Extracted records
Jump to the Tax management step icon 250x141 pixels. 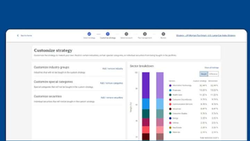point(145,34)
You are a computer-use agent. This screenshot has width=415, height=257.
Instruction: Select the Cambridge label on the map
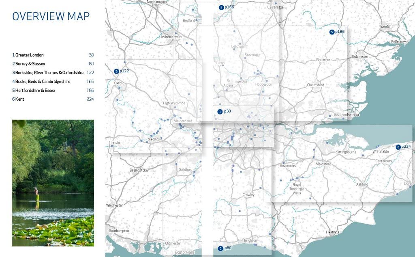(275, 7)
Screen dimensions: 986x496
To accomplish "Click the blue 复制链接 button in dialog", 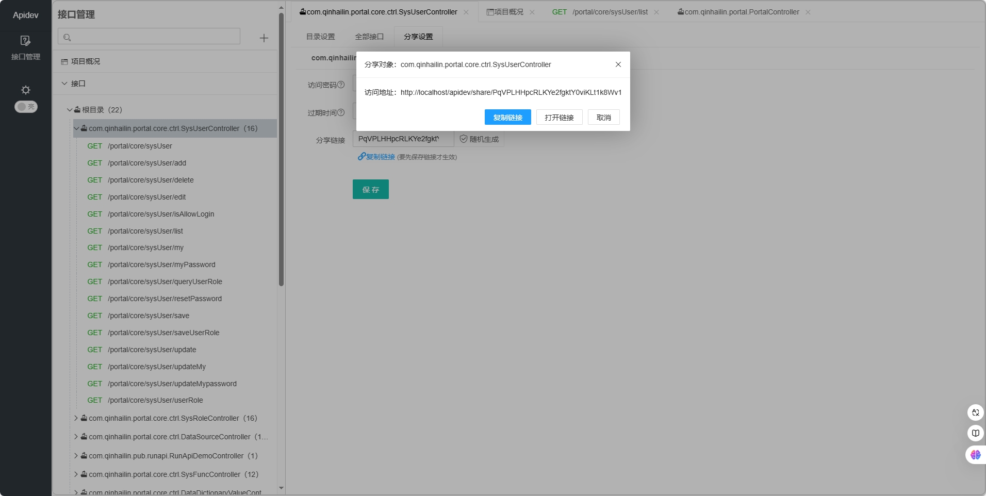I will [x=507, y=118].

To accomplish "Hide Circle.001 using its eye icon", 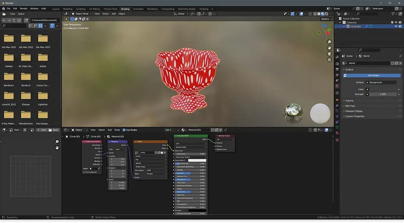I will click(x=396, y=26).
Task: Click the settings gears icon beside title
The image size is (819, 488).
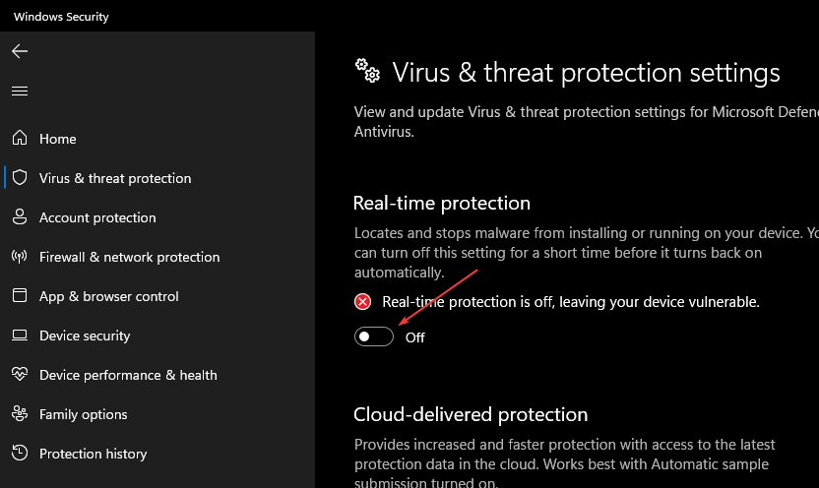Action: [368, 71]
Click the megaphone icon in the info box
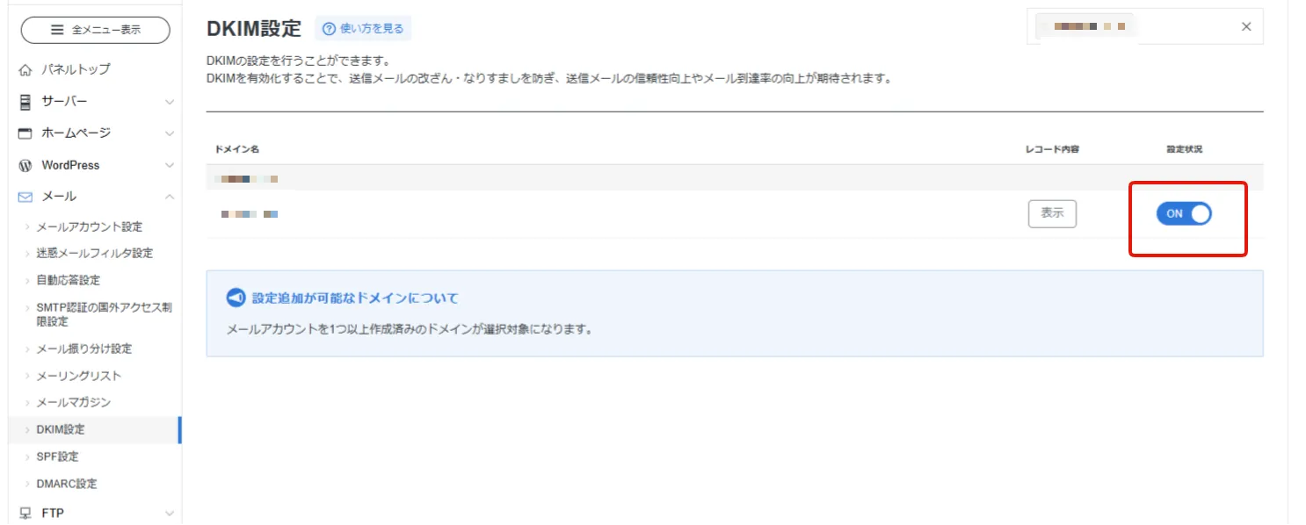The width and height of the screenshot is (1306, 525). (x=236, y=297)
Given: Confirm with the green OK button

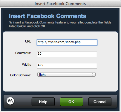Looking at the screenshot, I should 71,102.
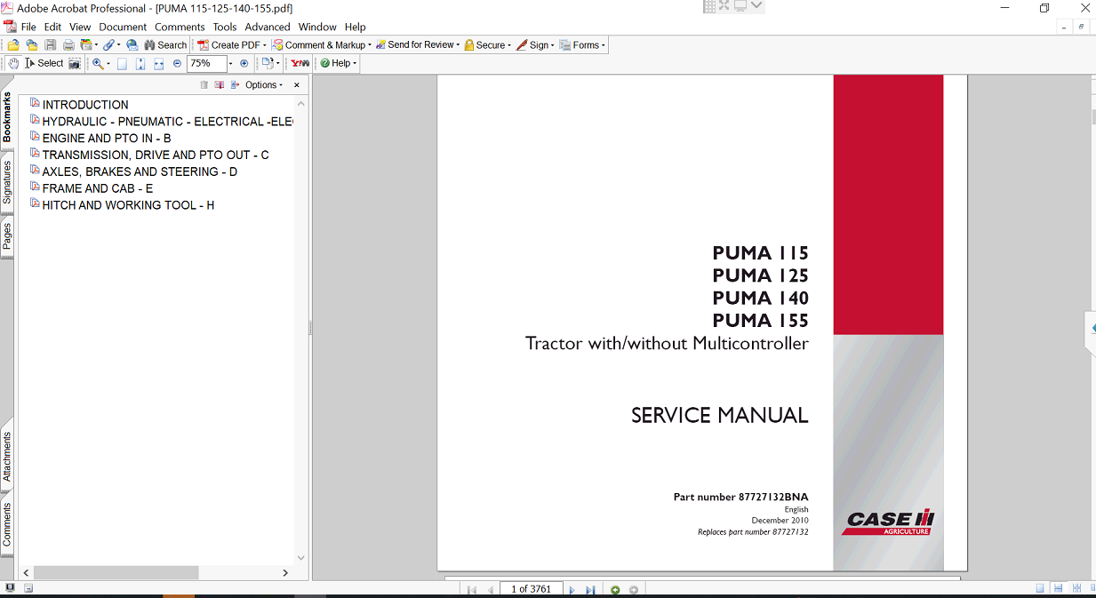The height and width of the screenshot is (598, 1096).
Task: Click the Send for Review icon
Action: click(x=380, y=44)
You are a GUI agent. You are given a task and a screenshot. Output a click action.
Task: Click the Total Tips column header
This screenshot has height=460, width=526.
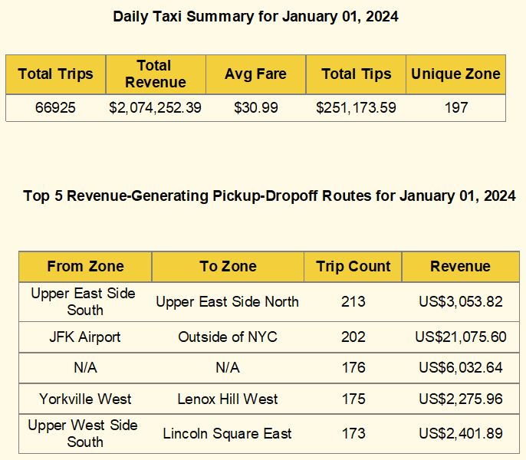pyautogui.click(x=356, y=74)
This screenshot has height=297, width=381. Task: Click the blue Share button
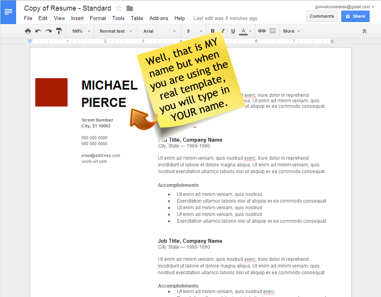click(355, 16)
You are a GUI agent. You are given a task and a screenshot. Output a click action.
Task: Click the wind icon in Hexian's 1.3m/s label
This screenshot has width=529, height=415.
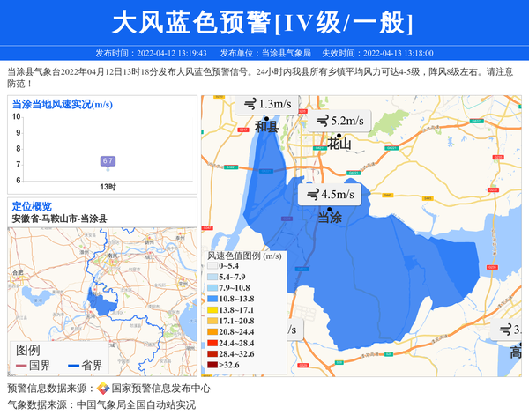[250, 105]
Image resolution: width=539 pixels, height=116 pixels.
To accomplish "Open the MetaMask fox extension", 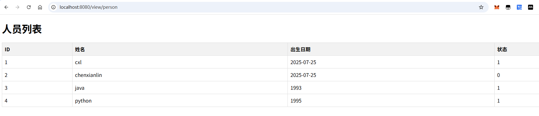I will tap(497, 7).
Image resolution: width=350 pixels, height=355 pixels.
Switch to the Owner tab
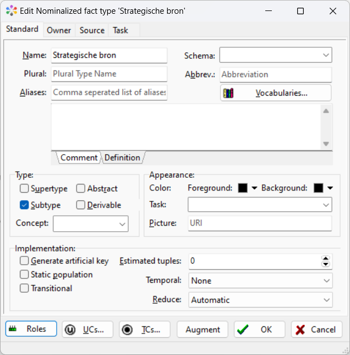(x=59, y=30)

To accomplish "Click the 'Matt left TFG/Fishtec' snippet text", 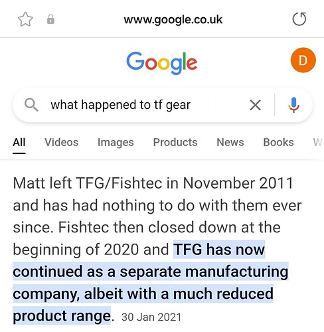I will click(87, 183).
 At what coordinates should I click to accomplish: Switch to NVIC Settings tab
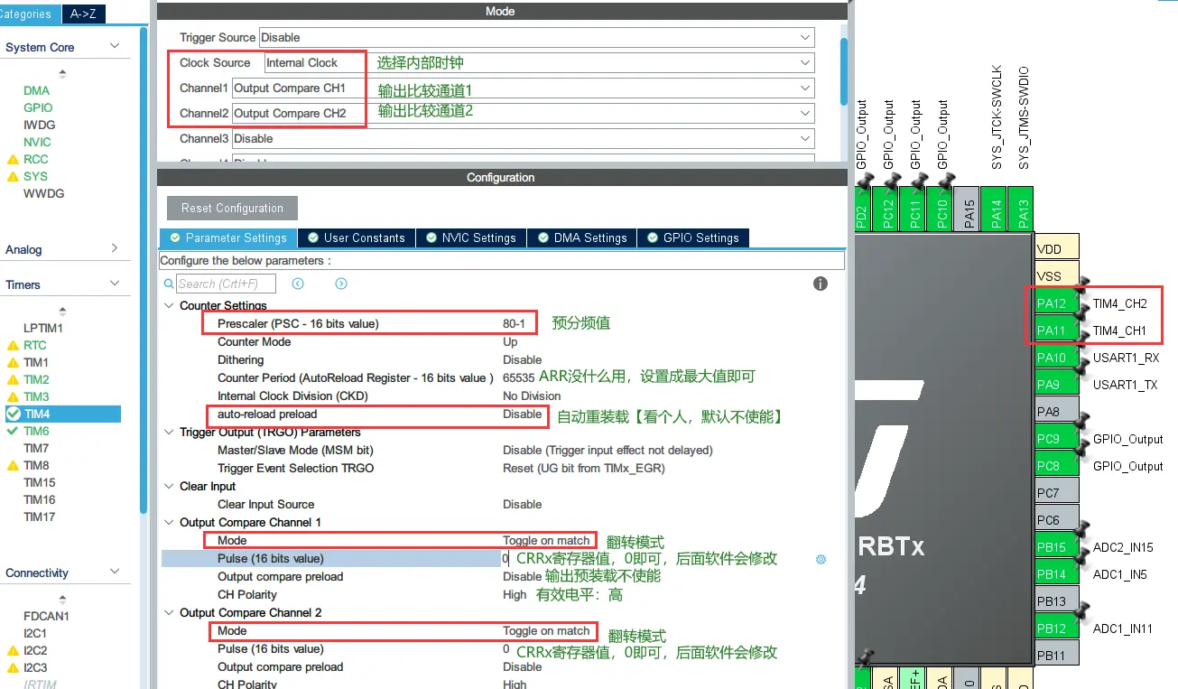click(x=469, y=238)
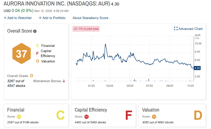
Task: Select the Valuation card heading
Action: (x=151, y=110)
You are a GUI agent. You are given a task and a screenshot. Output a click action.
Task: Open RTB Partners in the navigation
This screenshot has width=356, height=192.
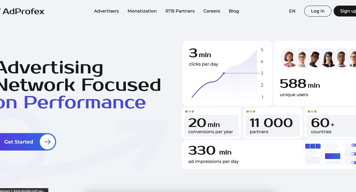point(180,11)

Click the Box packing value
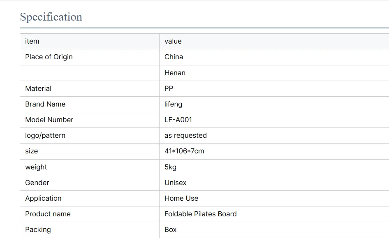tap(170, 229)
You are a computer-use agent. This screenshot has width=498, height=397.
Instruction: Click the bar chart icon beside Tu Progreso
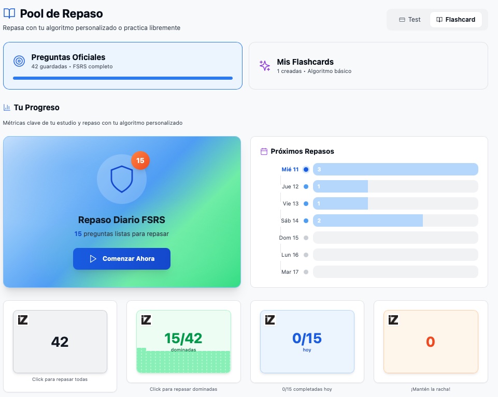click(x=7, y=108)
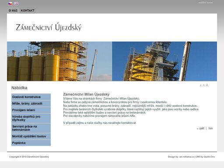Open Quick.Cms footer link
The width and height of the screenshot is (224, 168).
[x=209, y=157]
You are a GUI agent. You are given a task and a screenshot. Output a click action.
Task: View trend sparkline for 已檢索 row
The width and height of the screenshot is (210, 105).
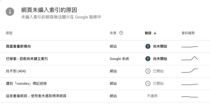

Exercise prompt
Every line in the records that holds the word "computer" should be copied into the answer.

Output for this task
You are a computer-use agent. This screenshot has width=415, height=257.
You are a computer-use agent. This screenshot has width=498, height=397.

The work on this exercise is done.